The Faculty says training on diversity and working with different ethnicities is covered in its LAWS 334 Ethics and the Law course, which is compulsory for students wishing to qualify for admission to the bar. The course includes the development of transcultural ethics, especially in relation to Māori, and the Faculty says it has also been trialling unconscious bias sessions as part of the course.

University of Waikato

Te Piringa – Faculty of Law says its student cohort is made up of approximately 30% Māori students and 17% Pacific students and it works hard to meet their needs both in providing relevant academic context and support services.

Te Piringa (“the coming together of people”) is built on the three core principles of professionalism, bi-culturalism and the study of law in context. From its beginnings in 1990 the faculty has had a very close connection with the manawhenua of the Waikato-Tainui and the Kāhui Ariki.

There is no admissions quota system and Te Piringa says Māori law students have obtained a place through their academic preparedness for the LLB programme. “Nevertheless, that programme is a demanding one for Māori and Pākehā students alike. A number of formal and informal support systems are in place to assist Māori students.”

Māori perspectives, concepts and traditions form an integral part of several of the compulsory papers, particularly Legal Systems, Law and Societies and Jurisprudence, and are acknowledged in several others. Te Piringa also offers papers which focus on Māori law and issues or on comparative indigenous experiences with the law. These are offered at undergraduate and postgraduate levels.

A first year course offers a stream or tutorial intended for Māori students who feel more comfortable in a predominately Māori learning environment. The faculty has full-time Māori academic and administrative staff and support of Rahui Papa, the faculty’s Pou Tikanga. Each Māori student is assigned to a Māori member of the academic staff to act as adviser of studies.

Te Piringa has a dedicated Pacific Island student mentor, to provide support to this student cohort. It also offered a special paper, Pacific Peoples and the Law, in its summer semester and says this was extremely popular.
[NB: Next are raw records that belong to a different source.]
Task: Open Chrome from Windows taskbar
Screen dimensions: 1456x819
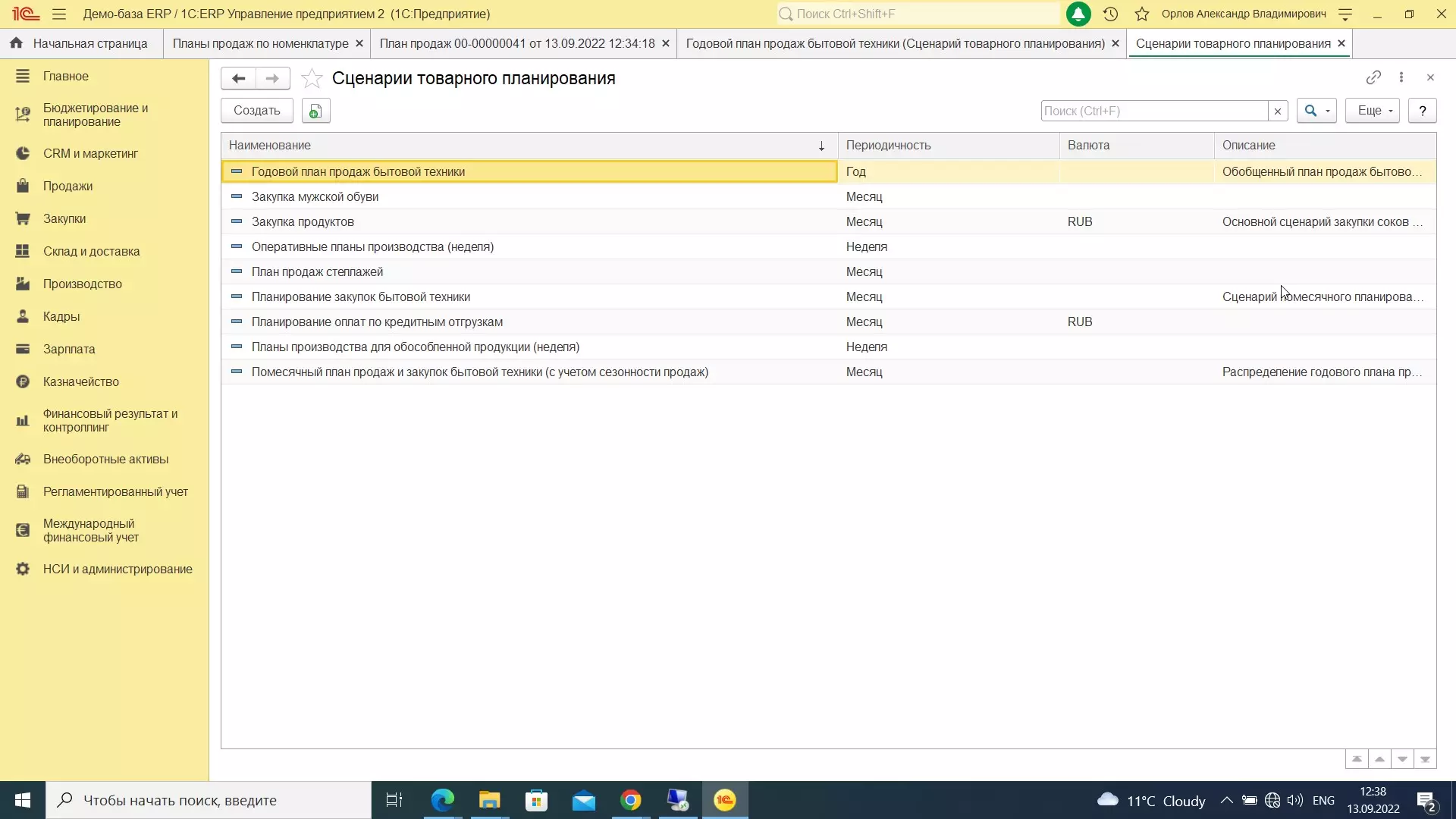Action: (x=630, y=800)
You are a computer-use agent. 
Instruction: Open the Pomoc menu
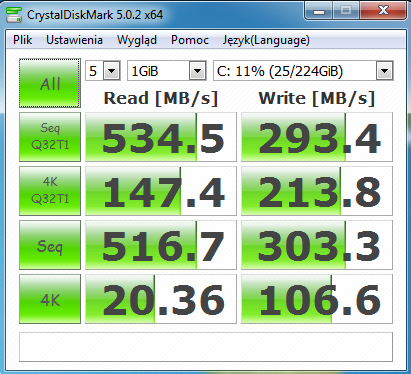pos(190,40)
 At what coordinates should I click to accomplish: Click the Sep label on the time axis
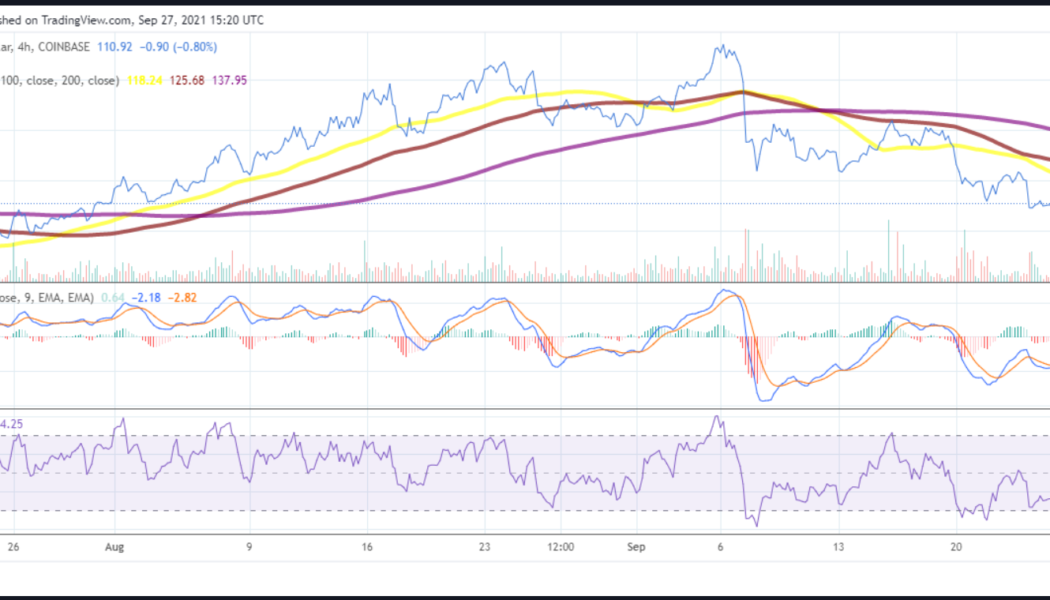tap(634, 547)
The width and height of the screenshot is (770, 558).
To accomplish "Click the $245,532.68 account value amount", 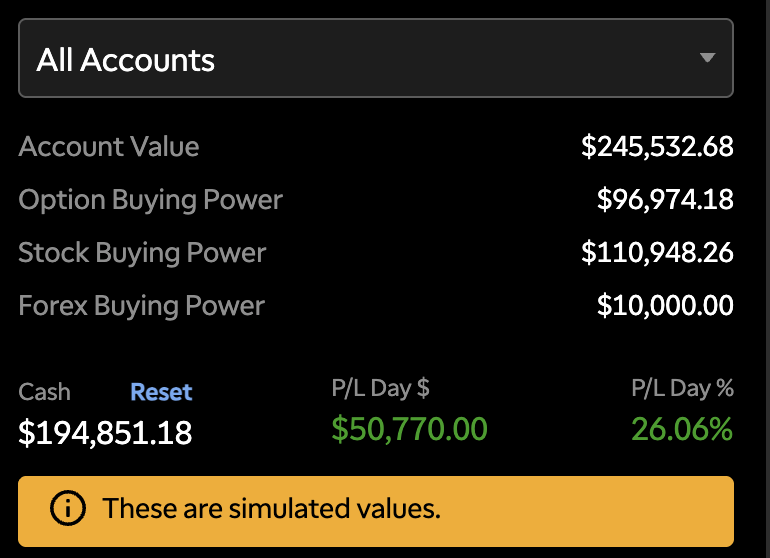I will tap(657, 147).
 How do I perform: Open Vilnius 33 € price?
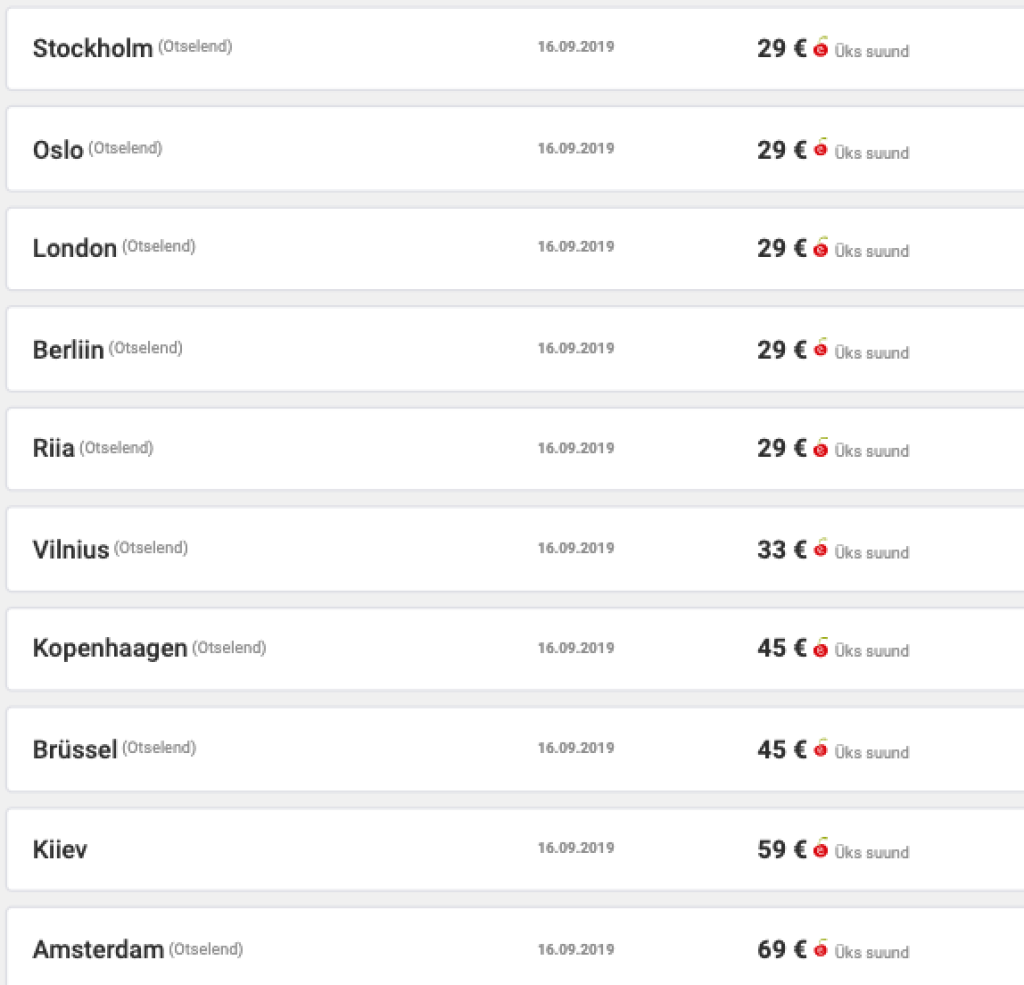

The Waikato Māori Law Students’ Association – Te Whakahiapo and the Pacific Law Students’ Association are also active on campus. Both provide strong support networks for students and are supported by the faculty, local lawyers and the judiciary.

“The student organisations are self-managed, dedicated and driven. As faculty it is fair to say we see our future leaders in these organisations. It provides them with a forum or vehicle by which to hone their leadership skills and abilities. As a faculty we both encourage and foster this,” Te Piringa says.

This year Te Whakahiapo introduced a Māori negotiation competition and the finals were held on 10 August. The first of its kind in New Zealand, the competition was student-led and student-driven. Other universities will be encouraged to adopt the competition model for a national Māori mooting competition in 2019, with national finals at the Te Hunga Roia conference.